Malaysian Prime Minister Abdullah Ahmad Badawi has dissolved parliament more than a year ahead of schedule, paving the way for a general election.
Mr Badawi's popularity has been eroded in recent months
Electoral officials will meet soon to set a date for the polls, with a ballot in early March widely expected.
The move comes amid rising racial tensions in multi-ethnic Malaysia and growing fears over inflation and crime.
But analysts still expect the ruling coalition to win the election, albeit with a reduced majority.
Mr Badawi made his announcement at a news conference in Malaysia's administrative centre, Putrajaya.
"The king has signed the declaration of dissolution of parliament today," he said.

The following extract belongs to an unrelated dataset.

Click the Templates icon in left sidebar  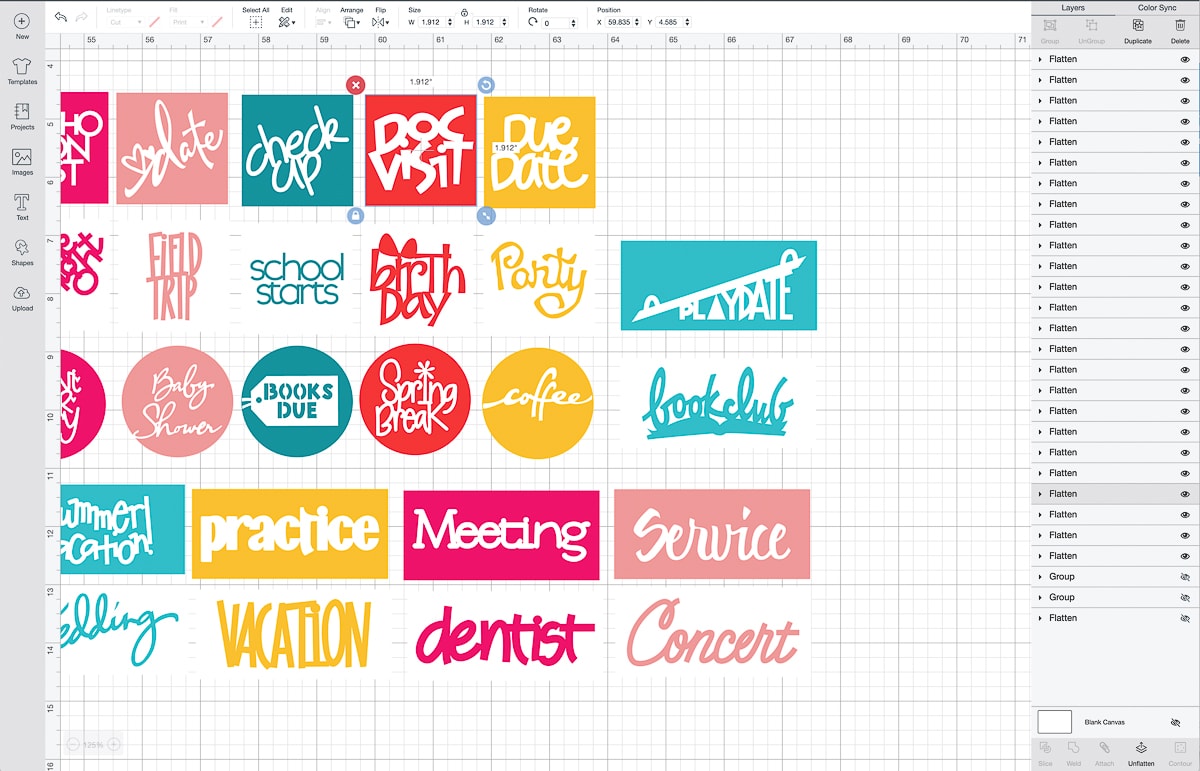tap(22, 70)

"We hope to get a big majority, at least two-thirds, God willing."
He gave no reason for his decision, but analysts say he is looking for a fresh mandate before the economy slows.

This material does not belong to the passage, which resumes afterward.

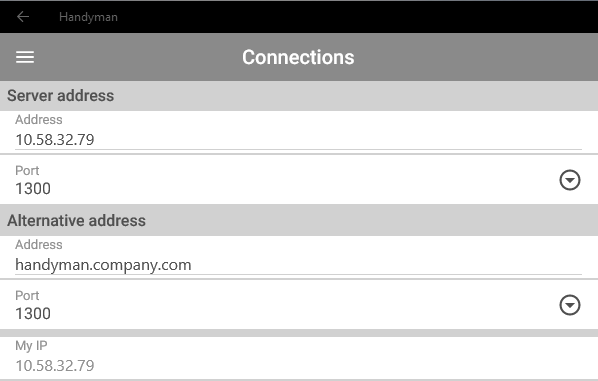The height and width of the screenshot is (381, 598).
Task: Click the Port label under Server address
Action: pos(27,170)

Another advantage for Mr Badawi of holding the election next month is that charismatic opposition figure Anwar Ibrahim cannot stand for office.

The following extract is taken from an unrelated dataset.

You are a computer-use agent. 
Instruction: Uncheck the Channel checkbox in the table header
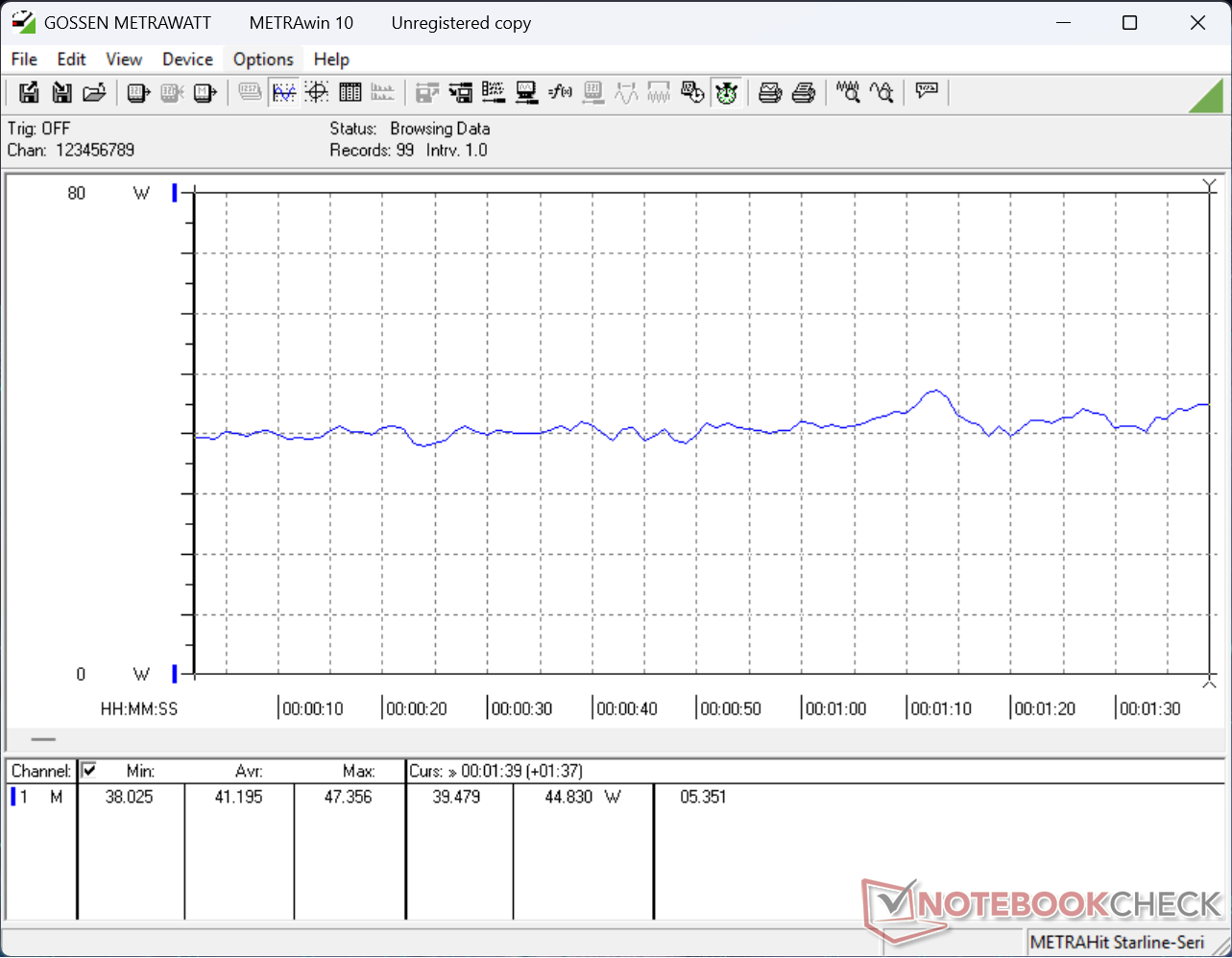click(89, 770)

Anwar, who was the country's deputy prime minister before being jailed in 1998 on corruption charges, is barred him from politics until April 2008.
The timing of the election does pose some risks, though, for the ruling coalition.
Late last year a string of rare street protests in the capital exposed a growing unhappiness among some ethnic minorities.
A recent opinion poll also suggested that Mr Badawi's personal popularity had tumbled by 30%.
Nonetheless, according to the BBC's correspondent in Malaysia, Robin Brant, the National Front coalition government and the Malay party Umno which dominates it are virtually assured a healthy victory.
They have won all previous 11 general elections.